07 septiembre, 2009

LA COLECCIONISTA DE DESNUDOS


La gente apuraba los últimos rayos de sol para disfrutar de los capítulos finales de sus lecturas veraniegas. Sentados en bancos, al apacible cobijo del sol y sombra de un benévolo final del mes de septiembre.

Hacía algunas noches, Margot me había telefoneado.

Estaba inquieta, revuelta. Traviesa, me confesaba.

Según ella, su colección de desnudos femeninos (fotografías de gran formato) se truncaba. Quizá no tanto su colección, que era francamente encomiable (producto de un denodado esfuerzo artístico y económico), como su afán compilador.

El motivo era, al menos así lo estimé en un primer momento, poco menos que banal, peregrino, para todos los que, desafortunadamente, no estamos especialmente dotados para el entendimiento del arte y sus inextricables rudimentos internos.

Con un tono cadencioso, que se aceleraba por instantes, Margot me contaba que, paseando por un conocido parque de la ciudad, había chocado, literal y físicamente, con una bella joven que, rápida y visiblemente compungida por su despiste, se disculpó, haciendo gala de unos refinados y muy cuidados modales.

El percance no hubiese tenido nada de referencial, cuanto menos para la colección de Margot, de no ser por los acontecimientos posteriores.

Cuando llegó a casa, y repitiendo un sagrado ritual inmemorial, Margot repasó todos y cada uno de sus desnudos...

Pero, por primera vez, los encontró vacíos, inexpresivos, insensibles, sin capacidad para transmitir emoción alguna...

Se marchó a dormir, azorada, y el insomnio le presentaba, como en repeticiones a cámara lenta, el rostro de la mujer con la que había topado... La perfección.

Y Margot no podía conciliar el sueño. La cama se le antojaba pequeña para soportar sus idas y venidas.

El mismo ritual, con la revisión asqueada de las fotografías y el insomne proceder nocturno, se venía repitiendo, según me confirmaba, durante el lapso de un mes.

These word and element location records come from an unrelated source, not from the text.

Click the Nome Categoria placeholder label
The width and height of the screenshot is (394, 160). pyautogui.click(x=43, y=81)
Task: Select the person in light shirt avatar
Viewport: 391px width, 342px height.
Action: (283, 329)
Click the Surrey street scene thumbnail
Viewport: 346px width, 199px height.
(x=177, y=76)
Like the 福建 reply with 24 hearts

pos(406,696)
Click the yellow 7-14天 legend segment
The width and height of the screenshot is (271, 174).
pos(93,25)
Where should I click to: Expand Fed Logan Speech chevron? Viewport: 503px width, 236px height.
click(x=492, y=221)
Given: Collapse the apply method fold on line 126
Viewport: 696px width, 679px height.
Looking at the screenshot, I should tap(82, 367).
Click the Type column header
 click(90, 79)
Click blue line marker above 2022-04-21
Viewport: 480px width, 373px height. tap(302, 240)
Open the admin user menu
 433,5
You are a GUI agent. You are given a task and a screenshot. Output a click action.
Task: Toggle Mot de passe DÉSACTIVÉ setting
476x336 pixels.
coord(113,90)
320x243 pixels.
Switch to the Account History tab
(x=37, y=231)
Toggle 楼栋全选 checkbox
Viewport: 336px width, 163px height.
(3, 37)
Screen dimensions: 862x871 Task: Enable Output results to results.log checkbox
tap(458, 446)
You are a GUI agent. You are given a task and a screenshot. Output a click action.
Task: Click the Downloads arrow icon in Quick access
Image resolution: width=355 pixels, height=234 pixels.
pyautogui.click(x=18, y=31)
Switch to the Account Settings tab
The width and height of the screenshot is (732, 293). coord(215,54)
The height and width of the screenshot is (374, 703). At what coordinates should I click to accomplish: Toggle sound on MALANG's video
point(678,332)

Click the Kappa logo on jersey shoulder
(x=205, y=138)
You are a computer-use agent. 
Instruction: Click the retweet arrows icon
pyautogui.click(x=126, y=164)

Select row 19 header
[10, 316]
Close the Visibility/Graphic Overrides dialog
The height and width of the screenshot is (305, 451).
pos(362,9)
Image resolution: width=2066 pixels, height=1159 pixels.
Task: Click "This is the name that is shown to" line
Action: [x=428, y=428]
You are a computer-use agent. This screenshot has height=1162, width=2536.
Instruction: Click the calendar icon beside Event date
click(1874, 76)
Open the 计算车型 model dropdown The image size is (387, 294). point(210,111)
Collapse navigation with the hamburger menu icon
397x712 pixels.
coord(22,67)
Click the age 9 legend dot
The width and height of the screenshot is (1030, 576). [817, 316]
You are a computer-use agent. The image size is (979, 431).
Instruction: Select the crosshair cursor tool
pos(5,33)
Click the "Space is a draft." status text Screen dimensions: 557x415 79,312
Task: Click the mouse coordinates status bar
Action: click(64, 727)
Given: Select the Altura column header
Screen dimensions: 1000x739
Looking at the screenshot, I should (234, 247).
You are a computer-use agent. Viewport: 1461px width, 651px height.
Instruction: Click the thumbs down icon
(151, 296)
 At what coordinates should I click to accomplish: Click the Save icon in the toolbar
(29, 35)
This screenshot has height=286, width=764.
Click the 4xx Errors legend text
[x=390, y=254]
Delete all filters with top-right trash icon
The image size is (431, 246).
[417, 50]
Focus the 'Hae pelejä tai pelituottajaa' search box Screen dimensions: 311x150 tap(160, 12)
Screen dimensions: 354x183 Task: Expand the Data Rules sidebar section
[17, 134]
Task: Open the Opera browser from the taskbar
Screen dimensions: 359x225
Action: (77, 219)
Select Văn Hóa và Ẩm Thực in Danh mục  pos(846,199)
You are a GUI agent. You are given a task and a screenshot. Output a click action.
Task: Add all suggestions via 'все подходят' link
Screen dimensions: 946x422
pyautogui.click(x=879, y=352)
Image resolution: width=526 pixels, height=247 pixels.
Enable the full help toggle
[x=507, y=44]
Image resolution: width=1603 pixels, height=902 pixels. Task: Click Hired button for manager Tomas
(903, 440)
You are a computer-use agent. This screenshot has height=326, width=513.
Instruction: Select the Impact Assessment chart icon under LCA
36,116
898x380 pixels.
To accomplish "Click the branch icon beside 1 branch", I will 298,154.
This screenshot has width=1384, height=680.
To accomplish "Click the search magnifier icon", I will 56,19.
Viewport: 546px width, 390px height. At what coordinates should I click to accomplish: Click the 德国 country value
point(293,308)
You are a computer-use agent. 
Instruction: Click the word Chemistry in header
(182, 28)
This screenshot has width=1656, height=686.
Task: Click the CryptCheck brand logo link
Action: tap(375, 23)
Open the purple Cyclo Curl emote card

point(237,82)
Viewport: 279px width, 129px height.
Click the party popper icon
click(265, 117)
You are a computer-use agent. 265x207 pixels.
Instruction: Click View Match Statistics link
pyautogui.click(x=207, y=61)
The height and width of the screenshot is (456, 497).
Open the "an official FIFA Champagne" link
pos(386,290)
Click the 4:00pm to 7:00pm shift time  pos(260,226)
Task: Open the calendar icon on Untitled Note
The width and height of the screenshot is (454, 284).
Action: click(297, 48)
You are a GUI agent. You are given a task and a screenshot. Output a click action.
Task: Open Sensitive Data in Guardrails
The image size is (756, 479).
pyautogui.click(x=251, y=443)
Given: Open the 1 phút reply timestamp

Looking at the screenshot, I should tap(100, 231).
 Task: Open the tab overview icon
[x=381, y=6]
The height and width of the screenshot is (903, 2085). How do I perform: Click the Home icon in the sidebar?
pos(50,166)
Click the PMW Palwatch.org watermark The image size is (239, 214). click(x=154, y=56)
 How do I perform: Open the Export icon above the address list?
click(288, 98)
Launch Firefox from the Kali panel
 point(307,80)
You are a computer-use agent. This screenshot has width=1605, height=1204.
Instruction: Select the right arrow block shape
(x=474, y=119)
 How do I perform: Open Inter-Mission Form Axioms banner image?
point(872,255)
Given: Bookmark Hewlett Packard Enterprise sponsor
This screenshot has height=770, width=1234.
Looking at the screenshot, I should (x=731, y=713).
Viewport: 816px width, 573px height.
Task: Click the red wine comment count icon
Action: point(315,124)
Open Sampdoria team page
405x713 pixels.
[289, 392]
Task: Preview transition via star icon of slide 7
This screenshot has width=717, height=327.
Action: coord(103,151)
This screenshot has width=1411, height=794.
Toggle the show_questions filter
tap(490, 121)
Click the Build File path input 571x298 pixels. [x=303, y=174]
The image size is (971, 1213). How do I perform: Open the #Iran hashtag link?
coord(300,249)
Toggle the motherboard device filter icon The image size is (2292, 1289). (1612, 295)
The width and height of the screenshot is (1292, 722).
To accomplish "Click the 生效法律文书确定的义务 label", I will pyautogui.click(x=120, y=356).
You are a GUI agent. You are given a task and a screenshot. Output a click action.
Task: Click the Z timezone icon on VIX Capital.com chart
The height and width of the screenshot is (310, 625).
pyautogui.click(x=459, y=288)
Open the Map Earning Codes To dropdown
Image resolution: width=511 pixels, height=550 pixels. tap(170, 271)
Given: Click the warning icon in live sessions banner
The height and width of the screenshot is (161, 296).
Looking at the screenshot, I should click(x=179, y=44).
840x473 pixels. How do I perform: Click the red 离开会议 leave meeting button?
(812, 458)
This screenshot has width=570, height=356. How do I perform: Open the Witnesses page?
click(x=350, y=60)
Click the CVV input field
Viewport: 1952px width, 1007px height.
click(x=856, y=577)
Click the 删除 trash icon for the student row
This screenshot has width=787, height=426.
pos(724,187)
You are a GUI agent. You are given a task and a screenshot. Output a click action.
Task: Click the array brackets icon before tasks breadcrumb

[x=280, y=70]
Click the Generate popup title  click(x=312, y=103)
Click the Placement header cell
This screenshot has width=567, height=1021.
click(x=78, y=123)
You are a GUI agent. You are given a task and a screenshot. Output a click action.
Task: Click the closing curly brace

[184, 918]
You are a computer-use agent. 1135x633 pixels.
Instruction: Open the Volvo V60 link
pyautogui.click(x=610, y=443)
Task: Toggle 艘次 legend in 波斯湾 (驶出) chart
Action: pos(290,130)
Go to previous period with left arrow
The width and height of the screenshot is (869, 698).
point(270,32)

Otra vez, sonói el teléfono. Era Margot.

Las lluvias visitaban la ciudad y los chiquillos saltaban, divertidos, en los charcos. Sonrientes. Inocentes...

Por el auricular, percibí el crepitar de unas llamas, intuyo que a sus espaldas, en la pira en la que había convertido su colección y su hogar.

Incluso, de no ser materialmente imposible lo afirmaría ante todos ustedes, creí recibir un olor a carne quemada por el teléfono.

El tenebrismo de la escena me atenazaba, paralizándome... Confuso pero consciente de que ni siquiera una urgente llamada a los bomberos podría servir de algo. Margot ya ni transmitía su respiración al otro lado.

Hoy, en mi buzón, entre propaganda, facturas y una postal que no estaba dirigida a mí, un sobre lacrado contenía los resultados de la autopsia de Margot.

En su tercera página, con la frialdada y objetividad de ese tipo de documentos, se revelaba la presencia de órganos reproductores masculinos en el cuerpo del finado.